Retome o artigo de opinião sobre Bolsonaro e o confronto entre os três Poderes, prosseguindo a partir da última frase apresentada.

──────── Texto de origem ────────

Todos sabemos que é e como se comporta o presidente que elegemos em 2018 para evitar a volta do lulopetismo ao poder. O que não se mostra evidente à primeira vista é a seletividade de sua ousadia: quando sente o perigo, Bolsonaro recua para simular trégua; se avalia o risco como de baixo custo com possibilidade de alto ganho, avança para o confronto, como fez ao se escudar na Constituição para derrubar uma decisão de 10 das 11 supremas togas. Ele age assim, inclusive recusando de maneira debochada o recuo sugestão do ex-presidente Michel Temer — a quem o capitão ouviu após o Sete de Setembro — porque só se interessa pelo próprio destino. A República que se dane.
Se recuou depois dos discursos golpistas do feriado da Independência, Bolsonaro o fez por saber que as togas estavam dispostas a endossar um pedido de impeachment, tornando difícil a inação protetora do réus que preside a Câmara, o que daria ao requerimento um peso diferente em relação aos mais de 140 aos quais Arthur Lira dedicava — e ainda dedica — a mais completa indiferença. Passados sete meses e faltando menos de cinco para as eleições, porém a conjuntura é outra.
Além de não comportar condições objetivas para processo de impedimento, a maior parte do Congresso está dominada pela entrega do manejo do Orçamento da União aos parlamentares do Centrão, hoje ampliado e majoritário. Bolsonaro deixou isso muito claro quando explicou a seus interlocutores nas internas no Palácio que um dos fatores para a concessão da “graça” foi a certeza de que o Legislativo “não teria força para reagir”. Força teria se houvesse vontade, mas na ausência desta prevalece a fragilidade conveniente evidenciada pela via da omissão.
Sem a sombra da mais ínfima dúvida, o presidente da República é o principal responsável pelo ambiente de confrontação institucional que se caracteriza pelo desequilíbrio entre os três poderes, seja por ações ou omissões lastreadas no excesso. Mas a alta ansiedade que assola o país tem razões que, além do Executivo, o Legislativo e o Judiciário não poderiam desconhecer pela própria razão de suas atribuições.

──────── Extrato de dados ────────

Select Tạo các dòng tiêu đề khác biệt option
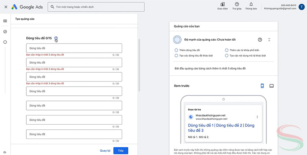The image size is (307, 155). tap(177, 56)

────────

# [Resposta do exercício]
Há disputa onde a Constituição manda que impere a equivalência das potências de cada um sob o rito da harmonia. A necessidade de respostas firmes do Judiciário e a conveniência da cautela do Legislativo não justificam o embarque na onda do presidente sem o devido senso tático sobre os efeitos dessa ou daquela atitude. O STF clama por respeito e reclama de ser desrespeitado — e com razão, mas nem sempre contribui para se dar ao respeito.
Diferentemente do Legislativo e do Executivo, o Judiciário deve (ou deveria) ser o menos falante fora dos limites dos autos, até pelo seu poder de dar a última palavra. A despeito dos méritos do embate que trava sozinho na defesa do estado de direito, as togas têm se deixado atrair por aquilo que o ministro Barroso chamou recentemente de “fogueira das paixões políticas” para apontar um desvio institucional que muitas vezes a corte tem cometido, dando combustível ao confronto. Isso expõe o caráter autoritário do governo, mas chega a lugar nenhum — ou, por outra, senta praça no centro do terreno do conflito, quando seu papel é o de promover o entendimento conforme o imperativo da lei.
O desmonte da Lava-Jato, a revisão de condenações anteriormente confirmadas por três instâncias, ministros absolutamente parciais anulando decisões por alegada ausência de imparcialidade, nada disso ajuda o STF a atrair a confiança da sociedade. Pior, alimenta a desconfiança. Reagir, sim, é preciso, mas é imprescindível ter frieza e consciência sobre o papel de cada um, sob pena de cair numa dinâmica de extrapolações mútuas, cujo produto é a instituição de um cenário de incivilidade geral com resultados nefastos ao bom andamento dos trabalhos democráticos.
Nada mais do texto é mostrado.